Using radar I really wanted to get into the heart of this snowsquall so I took off up the escarpment and placed myself where I felt the heaviest snow would be. It didn't disapoint.
It first came in with heavy wind and lots of large snowflakes and then quickly got darker and colder. I could not believe that it was 3pm in the afternoon with how dark it was. I was completely covered in snow but kept shooting. I hadn't shivered all day but this finally got me. It did this for about 10 minutes before it opened up at the back and I could see the sun again. It brought back so many memories of living in the snowbelt. Something you'll learn with me is in the summer the hotter it is, the happier I am. In the winter, the colder it is the better because it leads to different weather experiences and phenomena.
This is a snowsquall that started to disapate after the main one had hit me. If you notice there are some brilliant colours a the top of it. Almost looks like an oil slick. Here is a close up of the iridescent cloud.
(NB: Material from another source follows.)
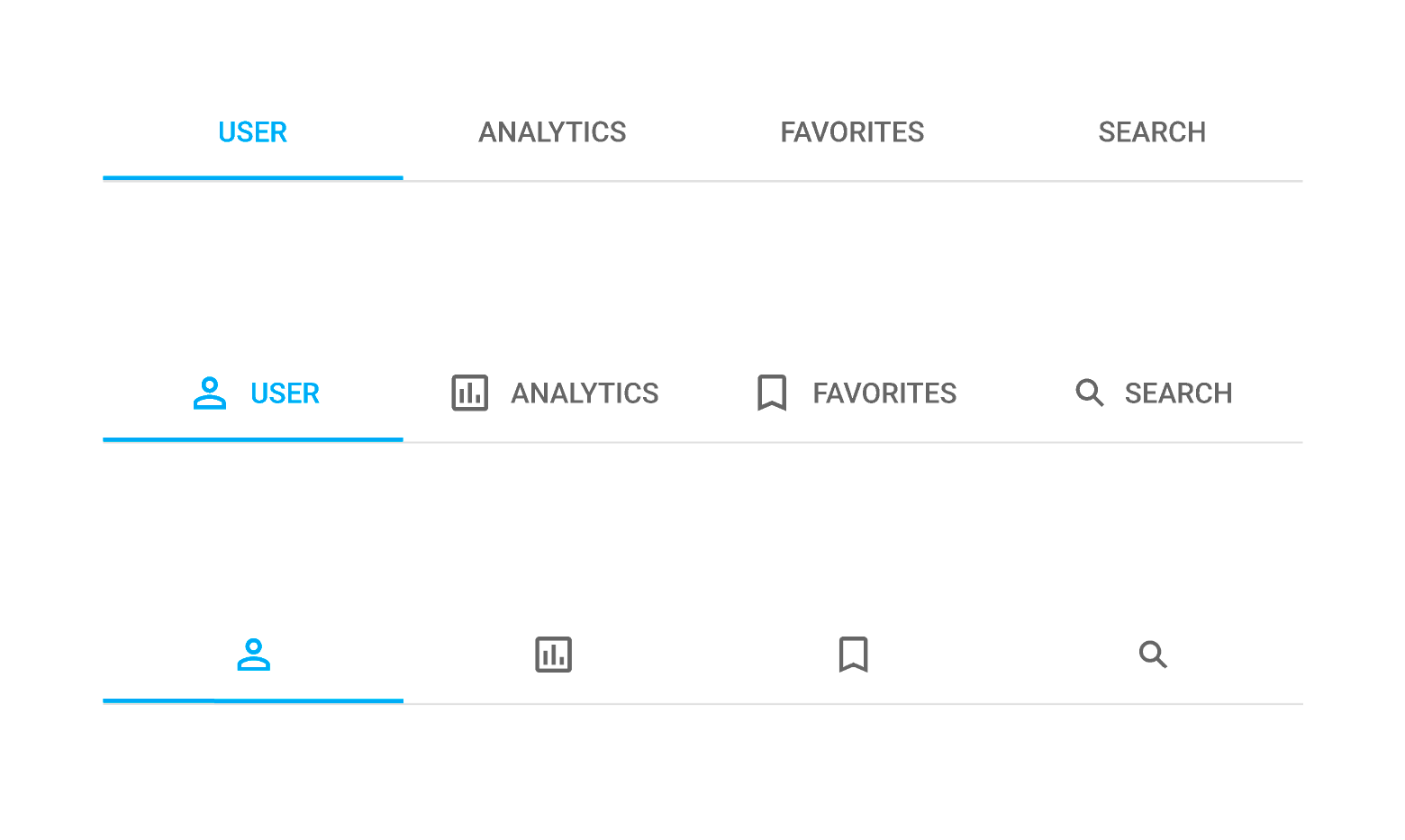Select SEARCH in middle tab bar
The width and height of the screenshot is (1405, 840).
pos(1178,393)
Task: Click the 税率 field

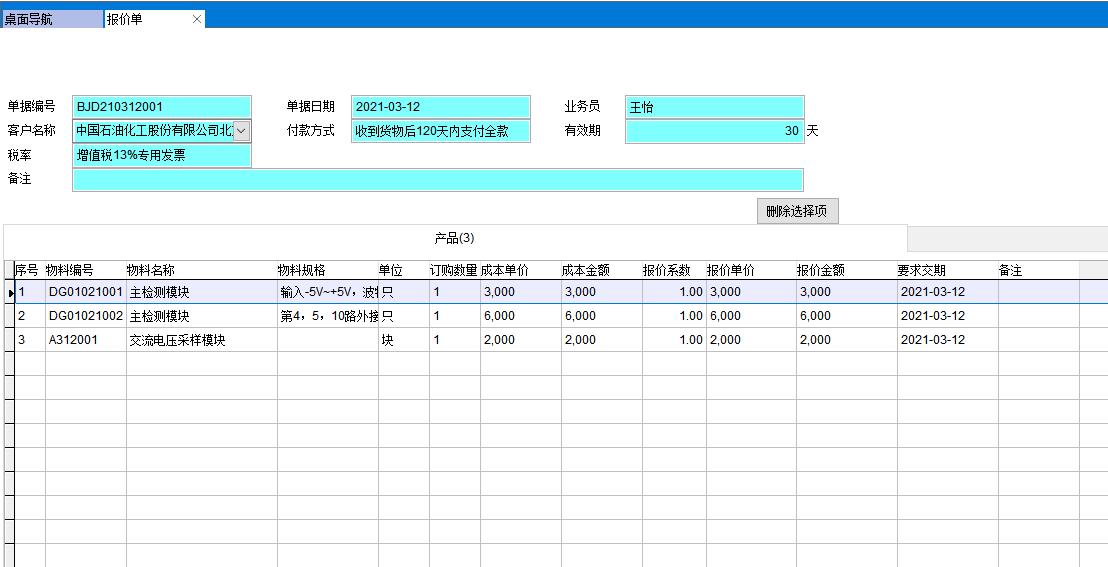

I have over 75 different pictures from this day. Showing different types of weather and I wish I could share them all on here. Five made it into my private collectors editions which will be released when I come out with a www.davidtchapman.com website because right now its by appointment. I find that by not having to feel like I have to make everything into an artistic composition that it has taken the pressure off me and my compositions have improved greatly. I live in a very urban area making it look wild can be challenging but it makes going to places like Algonquin Park easy to get outstanding shots from what I have learned down here. I got one scene in 2011 that I had been thinking of for over 4 years and finally the lighting and weather was right for it. Some people may think 75 pictures would mean taking no time on it. Settings to me come very automatic(without using automatic), every scene was done with a tripod, different white balances(Kelvin) Very carefully thought out, just really quickly to after 12 years of doing this as a career.